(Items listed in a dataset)

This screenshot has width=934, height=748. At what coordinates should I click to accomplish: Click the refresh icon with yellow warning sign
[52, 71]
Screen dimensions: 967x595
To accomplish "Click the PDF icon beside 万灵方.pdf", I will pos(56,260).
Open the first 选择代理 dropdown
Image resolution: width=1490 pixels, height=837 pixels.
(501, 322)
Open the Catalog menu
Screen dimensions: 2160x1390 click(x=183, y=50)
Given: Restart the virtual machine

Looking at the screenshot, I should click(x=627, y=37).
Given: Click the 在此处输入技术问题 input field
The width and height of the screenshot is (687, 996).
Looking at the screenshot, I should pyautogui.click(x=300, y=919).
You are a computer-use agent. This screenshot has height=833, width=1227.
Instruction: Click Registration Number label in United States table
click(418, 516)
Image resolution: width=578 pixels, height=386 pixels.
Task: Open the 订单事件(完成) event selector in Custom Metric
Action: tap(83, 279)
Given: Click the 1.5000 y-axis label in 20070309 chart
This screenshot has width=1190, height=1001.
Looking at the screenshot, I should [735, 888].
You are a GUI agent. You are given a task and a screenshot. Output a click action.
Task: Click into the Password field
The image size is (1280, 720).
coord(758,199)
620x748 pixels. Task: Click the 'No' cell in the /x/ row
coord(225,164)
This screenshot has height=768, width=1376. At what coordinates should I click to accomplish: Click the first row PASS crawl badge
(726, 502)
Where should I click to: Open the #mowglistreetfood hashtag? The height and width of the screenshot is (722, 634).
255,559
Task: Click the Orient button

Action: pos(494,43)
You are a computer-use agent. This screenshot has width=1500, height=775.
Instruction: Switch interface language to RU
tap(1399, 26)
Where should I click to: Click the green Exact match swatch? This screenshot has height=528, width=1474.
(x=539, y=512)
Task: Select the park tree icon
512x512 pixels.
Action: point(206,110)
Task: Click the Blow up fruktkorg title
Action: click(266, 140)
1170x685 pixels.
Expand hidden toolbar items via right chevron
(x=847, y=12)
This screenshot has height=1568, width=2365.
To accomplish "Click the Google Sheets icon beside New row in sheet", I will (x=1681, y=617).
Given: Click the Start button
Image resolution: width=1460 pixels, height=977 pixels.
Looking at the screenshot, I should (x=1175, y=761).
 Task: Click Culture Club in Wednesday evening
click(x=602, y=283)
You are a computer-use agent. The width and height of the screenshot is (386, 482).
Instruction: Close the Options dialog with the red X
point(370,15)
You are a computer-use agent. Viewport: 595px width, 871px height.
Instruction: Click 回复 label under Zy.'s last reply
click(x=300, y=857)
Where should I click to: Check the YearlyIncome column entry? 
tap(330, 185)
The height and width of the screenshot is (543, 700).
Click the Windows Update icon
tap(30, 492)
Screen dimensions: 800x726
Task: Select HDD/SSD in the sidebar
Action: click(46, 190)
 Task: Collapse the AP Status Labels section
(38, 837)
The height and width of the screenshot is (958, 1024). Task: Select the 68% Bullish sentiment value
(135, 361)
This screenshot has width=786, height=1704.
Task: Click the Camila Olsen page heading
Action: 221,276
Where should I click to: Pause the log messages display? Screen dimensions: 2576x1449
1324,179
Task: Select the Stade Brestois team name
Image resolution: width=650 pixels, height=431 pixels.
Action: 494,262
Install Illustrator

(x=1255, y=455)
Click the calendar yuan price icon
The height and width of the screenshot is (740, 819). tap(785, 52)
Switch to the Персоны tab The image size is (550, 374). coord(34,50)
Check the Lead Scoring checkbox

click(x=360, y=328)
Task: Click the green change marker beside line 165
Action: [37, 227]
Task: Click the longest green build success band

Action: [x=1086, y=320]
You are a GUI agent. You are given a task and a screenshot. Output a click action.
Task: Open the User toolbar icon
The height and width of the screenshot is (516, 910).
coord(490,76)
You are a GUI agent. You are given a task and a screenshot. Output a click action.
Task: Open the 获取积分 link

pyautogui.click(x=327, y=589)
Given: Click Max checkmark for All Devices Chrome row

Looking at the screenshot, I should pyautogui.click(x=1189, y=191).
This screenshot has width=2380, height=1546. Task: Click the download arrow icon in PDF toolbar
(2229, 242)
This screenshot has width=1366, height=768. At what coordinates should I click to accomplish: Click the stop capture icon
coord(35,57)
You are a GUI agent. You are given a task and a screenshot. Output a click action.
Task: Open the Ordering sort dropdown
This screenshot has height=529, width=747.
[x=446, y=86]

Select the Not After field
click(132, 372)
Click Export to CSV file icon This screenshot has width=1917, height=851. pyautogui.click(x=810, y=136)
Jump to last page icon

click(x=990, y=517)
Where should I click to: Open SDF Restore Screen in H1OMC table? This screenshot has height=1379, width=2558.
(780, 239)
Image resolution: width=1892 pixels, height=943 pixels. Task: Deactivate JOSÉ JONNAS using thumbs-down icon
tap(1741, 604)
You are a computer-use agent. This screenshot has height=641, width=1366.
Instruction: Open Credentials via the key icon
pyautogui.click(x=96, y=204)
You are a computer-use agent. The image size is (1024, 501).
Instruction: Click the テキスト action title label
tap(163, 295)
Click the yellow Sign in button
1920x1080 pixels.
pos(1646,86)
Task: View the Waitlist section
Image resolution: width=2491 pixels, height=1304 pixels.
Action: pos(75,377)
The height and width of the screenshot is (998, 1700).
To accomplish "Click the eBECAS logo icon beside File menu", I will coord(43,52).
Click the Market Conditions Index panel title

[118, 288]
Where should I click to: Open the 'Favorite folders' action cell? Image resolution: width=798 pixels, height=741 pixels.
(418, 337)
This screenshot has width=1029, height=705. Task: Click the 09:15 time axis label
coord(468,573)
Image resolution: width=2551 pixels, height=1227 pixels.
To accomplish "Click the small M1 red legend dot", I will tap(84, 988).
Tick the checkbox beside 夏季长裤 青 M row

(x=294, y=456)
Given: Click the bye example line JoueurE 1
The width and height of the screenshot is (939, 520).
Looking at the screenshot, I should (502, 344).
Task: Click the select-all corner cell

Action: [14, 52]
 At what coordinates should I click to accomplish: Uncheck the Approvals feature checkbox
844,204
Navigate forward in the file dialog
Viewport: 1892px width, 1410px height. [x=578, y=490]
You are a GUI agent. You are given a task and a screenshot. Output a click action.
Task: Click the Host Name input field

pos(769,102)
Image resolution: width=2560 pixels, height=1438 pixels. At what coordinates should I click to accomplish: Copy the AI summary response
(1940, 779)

### TASK OBJECTIVE
Rewrite the entries above with "Host Name" replaced by "Hostname" throughout, leaving everything else unchanged.

### WORKED SOLUTION
This screenshot has width=934, height=748. At what coordinates should I click to accomplish: Click the refresh icon with yellow warning sign
[52, 71]
Screen dimensions: 967x595
To accomplish "Click the PDF icon beside 万灵方.pdf", I will pos(56,260).
Open the first 选择代理 dropdown
Image resolution: width=1490 pixels, height=837 pixels.
(501, 322)
Open the Catalog menu
Screen dimensions: 2160x1390 click(x=183, y=50)
Given: Restart the virtual machine

Looking at the screenshot, I should click(x=627, y=37).
Given: Click the 在此处输入技术问题 input field
The width and height of the screenshot is (687, 996).
Looking at the screenshot, I should pyautogui.click(x=300, y=919).
You are a computer-use agent. This screenshot has height=833, width=1227.
Instruction: Click Registration Number label in United States table
click(418, 516)
Image resolution: width=578 pixels, height=386 pixels.
Task: Open the 订单事件(完成) event selector in Custom Metric
Action: tap(83, 279)
Given: Click the 1.5000 y-axis label in 20070309 chart
This screenshot has width=1190, height=1001.
Looking at the screenshot, I should [735, 888].
You are a GUI agent. You are given a task and a screenshot. Output a click action.
Task: Click into the Password field
The image size is (1280, 720).
coord(758,199)
620x748 pixels. Task: Click the 'No' cell in the /x/ row
coord(225,164)
This screenshot has height=768, width=1376. At what coordinates should I click to accomplish: Click the first row PASS crawl badge
(726, 502)
Where should I click to: Open the #mowglistreetfood hashtag? The height and width of the screenshot is (722, 634).
255,559
Task: Click the Orient button

Action: pos(494,43)
You are a computer-use agent. This screenshot has width=1500, height=775.
Instruction: Switch interface language to RU
tap(1399, 26)
Where should I click to: Click the green Exact match swatch? This screenshot has height=528, width=1474.
(x=539, y=512)
Task: Select the park tree icon
512x512 pixels.
Action: point(206,110)
Task: Click the Blow up fruktkorg title
Action: click(266, 140)
1170x685 pixels.
Expand hidden toolbar items via right chevron
(x=847, y=12)
This screenshot has height=1568, width=2365.
To accomplish "Click the Google Sheets icon beside New row in sheet", I will (x=1681, y=617).
Given: Click the Start button
Image resolution: width=1460 pixels, height=977 pixels.
Looking at the screenshot, I should (x=1175, y=761).
 Task: Click Culture Club in Wednesday evening
click(x=602, y=283)
You are a computer-use agent. The width and height of the screenshot is (386, 482).
Instruction: Close the Options dialog with the red X
point(370,15)
You are a computer-use agent. Viewport: 595px width, 871px height.
Instruction: Click 回复 label under Zy.'s last reply
click(x=300, y=857)
Where should I click to: Check the YearlyIncome column entry? 
tap(330, 185)
The height and width of the screenshot is (543, 700).
Click the Windows Update icon
tap(30, 492)
Screen dimensions: 800x726
Task: Select HDD/SSD in the sidebar
Action: click(46, 190)
 Task: Collapse the AP Status Labels section
(38, 837)
The height and width of the screenshot is (958, 1024). Task: Select the 68% Bullish sentiment value
(135, 361)
This screenshot has width=786, height=1704.
Task: Click the Camila Olsen page heading
Action: 221,276
Where should I click to: Pause the log messages display? Screen dimensions: 2576x1449
1324,179
Task: Select the Stade Brestois team name
Image resolution: width=650 pixels, height=431 pixels.
Action: 494,262
Install Illustrator

(x=1255, y=455)
Click the calendar yuan price icon
The height and width of the screenshot is (740, 819). tap(785, 52)
Switch to the Персоны tab The image size is (550, 374). coord(34,50)
Check the Lead Scoring checkbox

click(x=360, y=328)
Task: Click the green change marker beside line 165
Action: [37, 227]
Task: Click the longest green build success band

Action: [x=1086, y=320]
You are a GUI agent. You are given a task and a screenshot. Output a click action.
Task: Open the User toolbar icon
The height and width of the screenshot is (516, 910).
coord(490,76)
You are a GUI agent. You are given a task and a screenshot. Output a click action.
Task: Open the 获取积分 link

pyautogui.click(x=327, y=589)
Given: Click Max checkmark for All Devices Chrome row

Looking at the screenshot, I should pyautogui.click(x=1189, y=191).
This screenshot has width=2380, height=1546. Task: Click the download arrow icon in PDF toolbar
(2229, 242)
This screenshot has width=1366, height=768. At what coordinates should I click to accomplish: Click the stop capture icon
coord(35,57)
You are a GUI agent. You are given a task and a screenshot. Output a click action.
Task: Open the Ordering sort dropdown
This screenshot has height=529, width=747.
[x=446, y=86]

Select the Not After field
click(132, 372)
Click Export to CSV file icon This screenshot has width=1917, height=851. pyautogui.click(x=810, y=136)
Jump to last page icon

click(x=990, y=517)
Where should I click to: Open SDF Restore Screen in H1OMC table? This screenshot has height=1379, width=2558.
(780, 239)
Image resolution: width=1892 pixels, height=943 pixels. Task: Deactivate JOSÉ JONNAS using thumbs-down icon
tap(1741, 604)
You are a computer-use agent. This screenshot has height=641, width=1366.
Instruction: Open Credentials via the key icon
pyautogui.click(x=96, y=204)
You are a computer-use agent. The image size is (1024, 501).
Instruction: Click the テキスト action title label
tap(163, 295)
Click the yellow Sign in button
1920x1080 pixels.
pos(1646,86)
Task: View the Waitlist section
Image resolution: width=2491 pixels, height=1304 pixels.
Action: pos(75,377)
The height and width of the screenshot is (998, 1700).
To accomplish "Click the eBECAS logo icon beside File menu", I will coord(43,52).
Click the Market Conditions Index panel title

[118, 288]
Where should I click to: Open the 'Favorite folders' action cell? Image resolution: width=798 pixels, height=741 pixels.
(418, 337)
This screenshot has width=1029, height=705. Task: Click the 09:15 time axis label
coord(468,573)
Image resolution: width=2551 pixels, height=1227 pixels.
To accomplish "Click the small M1 red legend dot", I will tap(84, 988).
Tick the checkbox beside 夏季长裤 青 M row

(x=294, y=456)
Given: Click the bye example line JoueurE 1
The width and height of the screenshot is (939, 520).
Looking at the screenshot, I should (502, 344).
Task: Click the select-all corner cell

Action: [14, 52]
 At what coordinates should I click to accomplish: Uncheck the Approvals feature checkbox
844,204
Navigate forward in the file dialog
Viewport: 1892px width, 1410px height. [x=578, y=490]
You are a GUI agent. You are given a task and a screenshot. Output a click action.
Task: Click the Hostname input field

pos(769,102)
Image resolution: width=2560 pixels, height=1438 pixels. At what coordinates should I click to accomplish: Copy the AI summary response
(1940, 779)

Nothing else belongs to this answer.